More importantly, LG is trying to evolve the audio and video experience here, and that’s key. Reading the spec list of what the V30 has to offer and the partnership it’s going with suggests the company is aware just how much that Samsung/Harman alliance could hurt it, and is ready to counter.
To that end, you’ll find sound tuning by B&O Play, the Bang & Olufsen brand, complete with the B&O logo stamped on the back. LG has been working with B&O for some time, and the G5 even featured an accessory pack that added a special premium sound digital-to-analogue converter, but that is now part of this phone.
Yes, there’s a quad DAC for making audio sound the best possible, something B&O has reportedly tweaked. Even more interesting is its support for MQA or “Master Quality Authenticated”, a relatively new audio format that basically renders lossless audio in a smaller format, something we’re beginning to see more of and there for folks who don’t want compressed sound, but prefer 24-bit audio.

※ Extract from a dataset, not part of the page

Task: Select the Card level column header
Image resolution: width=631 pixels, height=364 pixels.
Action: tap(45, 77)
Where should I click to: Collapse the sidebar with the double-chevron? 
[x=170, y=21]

It’s not just the audio that has seen an improvement, with video, too.
You’ll find dual cameras here, something LG has been dabbling with for some time, with both as 16 megapixel standard camera and a 13 megapixel wide camera, letting you pull back just a little further.

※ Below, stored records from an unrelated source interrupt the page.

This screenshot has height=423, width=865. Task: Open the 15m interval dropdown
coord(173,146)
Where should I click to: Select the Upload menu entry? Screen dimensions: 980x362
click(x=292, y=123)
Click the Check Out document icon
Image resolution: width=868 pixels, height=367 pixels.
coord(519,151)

The camera speed has been improved, too, with the 16 megapixel camera sporting an F1.6 aperture lens, letting more light in than pretty much every other rival, and grabbing what LG says is a more cinematic experience thanks to its “Point Zoom” feature which LG says will provide a smoother zoom more like a movie instead of the blocky disconnected zoom movie capturing on a phone feels like.
LG is also including a “Cine Log” mode to capture the high dynamic range during movies and render correctly on those new HDR screens, while photographers wil be able to borrow image settings from its “LG Graphy” website and apply them to their own images, almost like a quick Lightroom conversion.

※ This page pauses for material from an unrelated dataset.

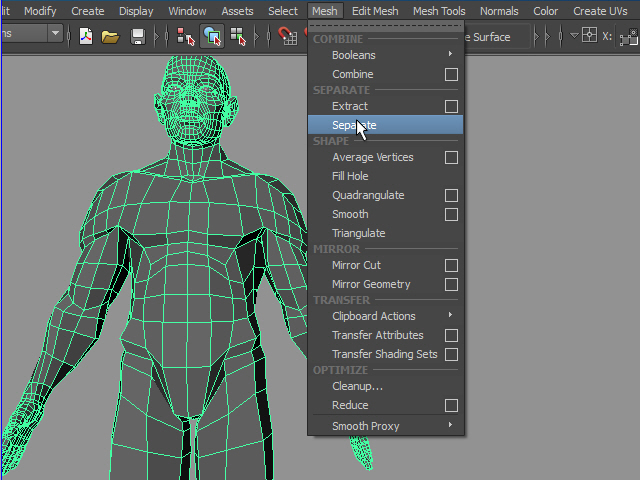Select by object type mode icon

For the most part, though, the LG V30 feels like it’s everything the G6 should have been, with a better camera, improvements to sound, and indeed one of Qualcomm’s Snapdragon 835 processors, the newer and faster eight-core chip out there compared with the four-core Snapdragon 821 the company used in the G6. That means it will have faster mobile speeds, too, as that chip supports Category 16’s 1Gbps downlink.
“The V series has always been demonstrating new practical mobile technologies that contribute to high quality content creation and the V30 has not lost sight of its roots,” said LG’s Juno Cho.
As for when the phone will arrive, LG suggests South Korea will see it first in late April, followed by other places around the world. We’re checking to see whether that also means Australia, though given the previous V-series phones have arrived, we’d say it’s a good bet LG will bring a few locally.